The High Priestess is the most misunderstood card in the Major Arcana — not because she is obscure, but because she has been flattened into a vague symbol of 'intuition' or 'feminine mystery.' In truth, she represents the rigorous discipline of knowing what cannot be spoken, the architecture of silence, and the cost of guarding knowledge that others are not ready to receive.
Quick reference
▲ Upright
- Intuition
- Secrets
- Inner knowledge
- Mystery
▽ Reversed
- Withheld truth
- Disconnection from intuition
- Secrets revealed prematurely
- Projection
01Symbolism and imagery
Pamela Colman Smith’s illustration for The High Priestess is a study in deliberate concealment. She sits between two pillars — one black with the letter B (Boaz, meaning 'strength'), one white with J (Jachin, 'he will establish') — a direct reference to the pillars of Solomon’s Temple. This is not decoration; it signals that she is the gatekeeper between the outer world and the inner sanctum.

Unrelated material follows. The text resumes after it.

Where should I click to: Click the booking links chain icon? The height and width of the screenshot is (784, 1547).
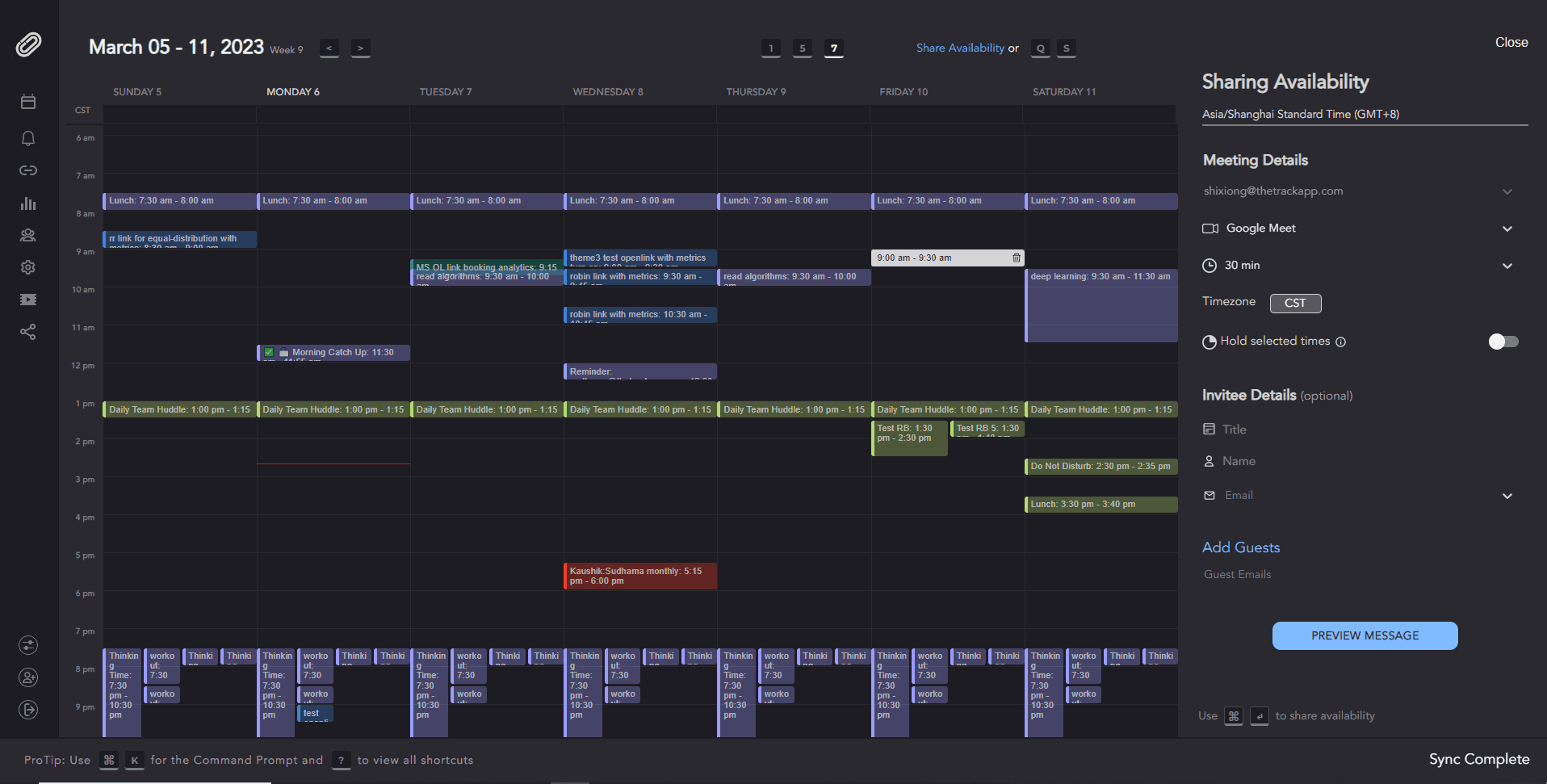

Behind her hangs a veil embroidered with pomegranates, the fruit of Persephone, symbolizing death, rebirth, and the cyclical nature of hidden wisdom. The veil is partly drawn, revealing water — the unconscious — but only barely. On her lap, she holds a scroll marked TORA, the Hebrew word for law. It is partially unrolled, suggesting that divine truth is accessible but never fully revealed. At her feet, a crescent moon rests, tying her to cycles, tides, and the kind of knowing that does not announce itself. She wears a crown with a lunar orb, and a cross rests on her chest — a fusion of pagan and Christian symbols that insists divine knowledge transcends any single tradition.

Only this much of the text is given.